Saved entries:
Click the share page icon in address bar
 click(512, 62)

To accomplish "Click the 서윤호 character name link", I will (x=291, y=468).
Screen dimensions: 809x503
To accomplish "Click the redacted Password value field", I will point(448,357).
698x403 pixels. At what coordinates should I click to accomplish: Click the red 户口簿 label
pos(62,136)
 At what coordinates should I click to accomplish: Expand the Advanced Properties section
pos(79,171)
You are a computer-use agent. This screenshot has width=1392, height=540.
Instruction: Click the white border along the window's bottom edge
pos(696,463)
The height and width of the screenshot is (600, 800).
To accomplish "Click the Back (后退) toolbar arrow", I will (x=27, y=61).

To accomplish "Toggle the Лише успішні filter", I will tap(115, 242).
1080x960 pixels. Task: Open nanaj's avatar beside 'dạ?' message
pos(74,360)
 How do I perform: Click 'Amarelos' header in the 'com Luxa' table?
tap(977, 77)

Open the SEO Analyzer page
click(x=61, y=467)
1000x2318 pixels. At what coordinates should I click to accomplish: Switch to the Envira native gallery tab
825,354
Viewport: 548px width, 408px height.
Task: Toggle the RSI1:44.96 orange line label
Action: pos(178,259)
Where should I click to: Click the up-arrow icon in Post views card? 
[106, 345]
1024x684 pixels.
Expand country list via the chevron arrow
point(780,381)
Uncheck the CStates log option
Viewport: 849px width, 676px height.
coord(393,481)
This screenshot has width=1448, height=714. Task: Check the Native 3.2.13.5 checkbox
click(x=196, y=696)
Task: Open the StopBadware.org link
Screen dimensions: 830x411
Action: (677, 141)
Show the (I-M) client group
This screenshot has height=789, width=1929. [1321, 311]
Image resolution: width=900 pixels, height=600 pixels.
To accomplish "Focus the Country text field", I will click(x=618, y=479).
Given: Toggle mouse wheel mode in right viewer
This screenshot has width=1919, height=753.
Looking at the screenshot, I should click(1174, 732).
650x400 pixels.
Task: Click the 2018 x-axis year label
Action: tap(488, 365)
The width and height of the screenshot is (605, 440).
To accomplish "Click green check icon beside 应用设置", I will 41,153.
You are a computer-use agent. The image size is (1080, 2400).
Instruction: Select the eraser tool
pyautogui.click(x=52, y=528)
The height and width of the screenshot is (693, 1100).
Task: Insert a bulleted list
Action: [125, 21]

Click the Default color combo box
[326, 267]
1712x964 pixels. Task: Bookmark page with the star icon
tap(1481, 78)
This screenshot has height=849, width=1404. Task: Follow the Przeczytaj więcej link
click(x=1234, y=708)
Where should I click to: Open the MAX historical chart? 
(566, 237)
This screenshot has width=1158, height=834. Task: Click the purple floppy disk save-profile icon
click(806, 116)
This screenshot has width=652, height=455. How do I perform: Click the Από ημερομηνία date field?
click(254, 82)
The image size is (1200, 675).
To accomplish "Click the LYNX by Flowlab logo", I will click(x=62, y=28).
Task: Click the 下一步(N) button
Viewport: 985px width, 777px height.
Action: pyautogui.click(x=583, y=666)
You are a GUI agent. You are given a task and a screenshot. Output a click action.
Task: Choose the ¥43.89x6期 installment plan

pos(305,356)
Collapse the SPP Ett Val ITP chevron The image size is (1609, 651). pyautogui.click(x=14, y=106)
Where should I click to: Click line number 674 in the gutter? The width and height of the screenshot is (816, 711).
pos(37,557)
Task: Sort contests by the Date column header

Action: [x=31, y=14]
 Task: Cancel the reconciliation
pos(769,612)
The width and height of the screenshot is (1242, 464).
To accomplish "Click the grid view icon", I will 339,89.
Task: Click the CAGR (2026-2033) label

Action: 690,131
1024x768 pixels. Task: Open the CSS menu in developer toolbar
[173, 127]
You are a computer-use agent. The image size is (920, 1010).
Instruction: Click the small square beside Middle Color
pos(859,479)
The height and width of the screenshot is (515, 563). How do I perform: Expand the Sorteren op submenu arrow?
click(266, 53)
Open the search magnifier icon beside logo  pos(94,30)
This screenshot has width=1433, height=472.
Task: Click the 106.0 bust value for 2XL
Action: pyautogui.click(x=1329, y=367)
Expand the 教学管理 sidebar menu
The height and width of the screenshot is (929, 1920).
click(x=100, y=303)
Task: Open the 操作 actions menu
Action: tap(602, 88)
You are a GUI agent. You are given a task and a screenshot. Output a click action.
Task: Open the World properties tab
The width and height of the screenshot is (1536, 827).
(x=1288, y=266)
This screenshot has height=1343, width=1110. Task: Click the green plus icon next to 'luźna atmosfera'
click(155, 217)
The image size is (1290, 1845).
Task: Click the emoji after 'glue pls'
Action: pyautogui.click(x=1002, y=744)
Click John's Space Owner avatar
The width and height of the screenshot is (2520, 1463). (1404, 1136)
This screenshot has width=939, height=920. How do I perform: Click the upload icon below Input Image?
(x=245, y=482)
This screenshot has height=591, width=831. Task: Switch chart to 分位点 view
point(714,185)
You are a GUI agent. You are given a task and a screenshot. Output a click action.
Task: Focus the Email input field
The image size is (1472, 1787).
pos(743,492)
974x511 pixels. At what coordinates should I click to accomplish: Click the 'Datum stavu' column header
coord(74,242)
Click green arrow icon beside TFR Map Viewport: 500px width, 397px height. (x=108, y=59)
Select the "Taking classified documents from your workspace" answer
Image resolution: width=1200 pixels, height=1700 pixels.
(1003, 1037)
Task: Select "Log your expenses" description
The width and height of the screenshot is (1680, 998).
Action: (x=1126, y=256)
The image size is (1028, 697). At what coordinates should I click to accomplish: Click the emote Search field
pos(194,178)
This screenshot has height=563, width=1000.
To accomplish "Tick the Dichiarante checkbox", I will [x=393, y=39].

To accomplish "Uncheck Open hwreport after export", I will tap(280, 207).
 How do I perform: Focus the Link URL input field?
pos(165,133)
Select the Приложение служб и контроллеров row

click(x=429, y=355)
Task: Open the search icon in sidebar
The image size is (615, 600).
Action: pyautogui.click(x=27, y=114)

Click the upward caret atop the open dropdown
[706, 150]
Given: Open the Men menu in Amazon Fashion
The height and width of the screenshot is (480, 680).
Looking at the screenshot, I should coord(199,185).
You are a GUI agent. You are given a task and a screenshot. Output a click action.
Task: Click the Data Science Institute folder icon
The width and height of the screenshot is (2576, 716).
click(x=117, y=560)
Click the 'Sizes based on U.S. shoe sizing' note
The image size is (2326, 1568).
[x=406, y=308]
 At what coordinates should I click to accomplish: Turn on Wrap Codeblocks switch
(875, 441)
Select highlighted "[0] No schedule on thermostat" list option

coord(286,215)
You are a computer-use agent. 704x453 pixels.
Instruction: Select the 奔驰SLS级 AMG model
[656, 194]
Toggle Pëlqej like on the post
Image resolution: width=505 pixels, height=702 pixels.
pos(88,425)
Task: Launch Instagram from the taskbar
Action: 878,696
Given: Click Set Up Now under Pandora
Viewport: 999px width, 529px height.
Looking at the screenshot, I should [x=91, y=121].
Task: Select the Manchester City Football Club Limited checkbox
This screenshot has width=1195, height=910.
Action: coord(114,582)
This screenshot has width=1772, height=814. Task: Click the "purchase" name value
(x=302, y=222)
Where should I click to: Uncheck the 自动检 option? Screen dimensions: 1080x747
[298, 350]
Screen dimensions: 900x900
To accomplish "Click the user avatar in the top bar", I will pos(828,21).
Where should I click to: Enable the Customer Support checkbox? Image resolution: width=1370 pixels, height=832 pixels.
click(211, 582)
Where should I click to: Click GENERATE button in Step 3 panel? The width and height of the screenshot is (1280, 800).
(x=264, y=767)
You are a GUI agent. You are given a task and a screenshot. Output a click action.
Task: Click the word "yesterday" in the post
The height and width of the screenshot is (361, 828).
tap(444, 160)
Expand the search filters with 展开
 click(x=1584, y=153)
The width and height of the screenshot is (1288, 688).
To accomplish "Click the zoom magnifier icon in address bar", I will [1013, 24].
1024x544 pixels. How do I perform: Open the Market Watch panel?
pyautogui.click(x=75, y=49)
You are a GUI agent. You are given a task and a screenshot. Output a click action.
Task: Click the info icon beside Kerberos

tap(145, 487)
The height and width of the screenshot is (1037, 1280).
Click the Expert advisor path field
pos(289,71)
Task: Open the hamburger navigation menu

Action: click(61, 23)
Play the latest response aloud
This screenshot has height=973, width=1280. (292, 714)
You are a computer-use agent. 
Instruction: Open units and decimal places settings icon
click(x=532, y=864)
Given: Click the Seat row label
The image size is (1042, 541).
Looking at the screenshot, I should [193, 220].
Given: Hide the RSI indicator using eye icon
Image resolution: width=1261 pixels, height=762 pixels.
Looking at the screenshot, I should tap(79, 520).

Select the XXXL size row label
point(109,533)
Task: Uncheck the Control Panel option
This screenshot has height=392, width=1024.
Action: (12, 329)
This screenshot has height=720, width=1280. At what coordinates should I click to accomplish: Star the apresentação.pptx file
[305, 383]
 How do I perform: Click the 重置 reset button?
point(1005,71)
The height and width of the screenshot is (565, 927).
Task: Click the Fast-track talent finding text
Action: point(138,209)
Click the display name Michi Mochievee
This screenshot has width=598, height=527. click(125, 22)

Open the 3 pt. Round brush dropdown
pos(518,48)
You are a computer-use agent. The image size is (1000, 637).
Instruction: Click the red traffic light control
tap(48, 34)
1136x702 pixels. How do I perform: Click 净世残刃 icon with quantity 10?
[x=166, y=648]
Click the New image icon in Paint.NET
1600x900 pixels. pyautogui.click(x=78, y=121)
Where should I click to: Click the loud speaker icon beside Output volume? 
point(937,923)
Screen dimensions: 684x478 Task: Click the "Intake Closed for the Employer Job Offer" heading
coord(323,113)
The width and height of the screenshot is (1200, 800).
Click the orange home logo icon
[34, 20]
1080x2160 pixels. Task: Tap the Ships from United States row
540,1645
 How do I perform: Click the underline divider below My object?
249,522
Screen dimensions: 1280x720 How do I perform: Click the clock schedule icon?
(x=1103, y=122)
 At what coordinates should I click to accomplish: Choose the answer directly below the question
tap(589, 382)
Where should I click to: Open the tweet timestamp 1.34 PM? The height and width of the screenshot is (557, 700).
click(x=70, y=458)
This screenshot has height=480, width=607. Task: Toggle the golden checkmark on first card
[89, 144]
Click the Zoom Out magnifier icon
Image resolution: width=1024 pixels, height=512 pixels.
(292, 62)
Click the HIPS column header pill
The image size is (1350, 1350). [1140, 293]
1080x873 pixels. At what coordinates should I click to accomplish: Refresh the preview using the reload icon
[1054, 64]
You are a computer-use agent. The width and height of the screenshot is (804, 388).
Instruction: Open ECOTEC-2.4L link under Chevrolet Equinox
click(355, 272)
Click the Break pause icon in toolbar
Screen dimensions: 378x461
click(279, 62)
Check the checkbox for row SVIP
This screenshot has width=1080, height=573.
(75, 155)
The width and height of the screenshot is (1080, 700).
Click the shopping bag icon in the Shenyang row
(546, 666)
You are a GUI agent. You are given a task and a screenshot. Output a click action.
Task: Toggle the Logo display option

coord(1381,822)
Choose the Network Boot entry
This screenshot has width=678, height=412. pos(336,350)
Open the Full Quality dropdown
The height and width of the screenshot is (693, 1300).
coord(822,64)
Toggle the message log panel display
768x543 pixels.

> _Directions for this task_:
Your reply is to repeat, unchanged, the lines above running from the one with "The image size is (1472, 1787)." up to and including the one with "Click green arrow".

> _Result for this exercise_:
The image size is (1472, 1787).
pos(743,492)
974x511 pixels. At what coordinates should I click to accomplish: Click the 'Datum stavu' column header
coord(74,242)
Click green arrow icon beside TFR Map Viewport: 500px width, 397px height. (x=108, y=59)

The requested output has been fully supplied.